KPU akan Penuhi Panggilan MK
Jumat, 30 Jul 2004 22:10 WIB
Jakarta - Komisi Pemilihan Umum (KPU) memastikan akan memenuhi panggilan Mahkamah Konstitusi (MK). Kehadiran KPU itu untuk bersidang dalam kasus sengketa hasil pemilu yang dimohonkan oleh pasangan Wiranto-Wahid. "Sudah pasti kami akan datang tenang saja," kata Wakil Ketua KPU Hamid Awaluddin di kantor KPU Jalan Imam Bonjol, Jakarta Pusat, Jumat (30/7/2004).Surat panggilan dari MK diterima oleh KPU sore ini pukul 16.00 WIB. Dalam surat bernomor 062/PHPU.B-II/2004 yang ditandatangi panitera MK mencantumkan sidang pertama sengketa hasil pemilu akan berlangsung Senin 2 Agustus pukul 10.00 WIB.Seperti diketahu, Wiranto menggugat Surat Keputusan KPU nomor 79 tahun 2004 tentang penetapan dan pengumuman hasil penghitungan suara nasional putaran pertama.
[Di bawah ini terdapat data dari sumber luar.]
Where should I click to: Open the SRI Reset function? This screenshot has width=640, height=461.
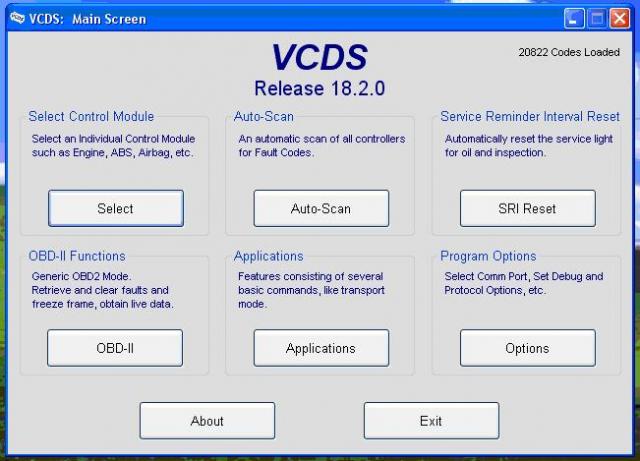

Di dalam surat permohonannya pasangan ini merasa dirugikan sebanyak 5.434.660 suara akibat kesalahan penghitungan di 26 propinsi. Mereka menuntut MK untuk mengabulkan suara yang telah dirugikan itu. Jika dikabulkan maka perolehan suara Wiranto akan melampaui perolehan suara Megawati sehingga dapat maju di putaran kedua. Dalam perhitungan mereka, Wiranto akan mengumpulkan 31.721.448 suara sedangkan Megawati mengumpulkan 31.569.104 suara.